Some promising results are noted in recent trials of combination therapies composed of a combination of biologics including ICIs, cytokines, immunomodulatory proteins, CAR-T and CAR-NK adoptive therapies, vaccines, and oncolytic viruses. Across many trials, even those that did not achieve their primary efficacy endpoints, several patients demonstrate long-term response to therapy. Therefore, there is a necessity for improved subtyping of GBM for improved trial design to identify specific therapies and patients with clinical response. Subtyping GBM is a difficult task, what was once thought of as classical subtypes of proneural vs mesenchymal from bulk RNA data has been found to likely be a composite of many co-existing cell states from large snRNA efforts (140).
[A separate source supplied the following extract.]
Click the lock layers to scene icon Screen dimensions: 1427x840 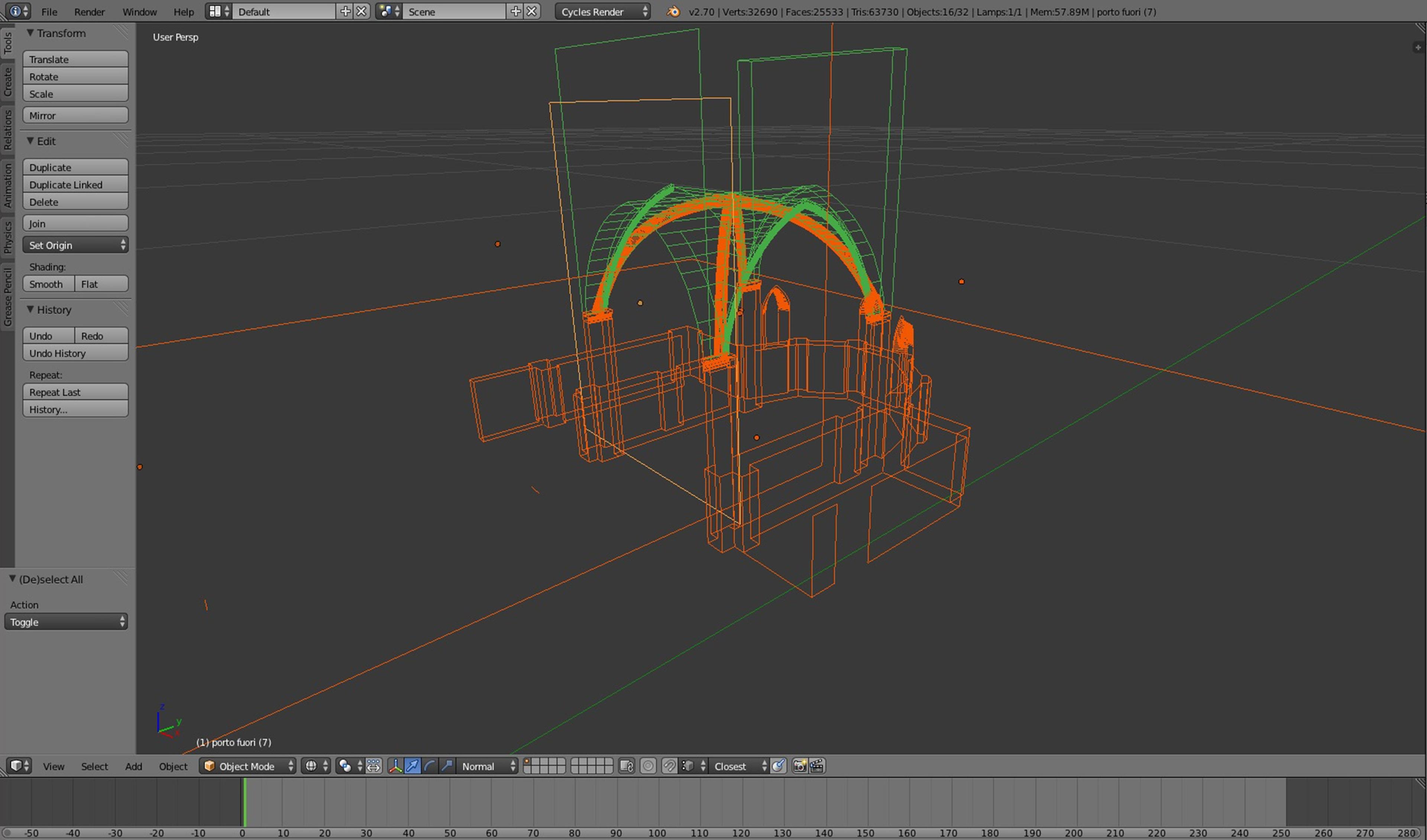(626, 766)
Immune biomarkers from clinical trial results have similarly been limited in separating responders versus non-responders (36, 141). New techniques being used in combination with current clinical trials including serial tumor tissue biopsies and patient derived organoids are promising strategies to improve our biomarkers and subtyping of GBM (121, 137). The development of improved biomarkers and GBM subtyping will guide the appropriate selection and combination of the many promising biologics in GBM immunotherapy to catalyze therapeutic development and improve patient outcomes.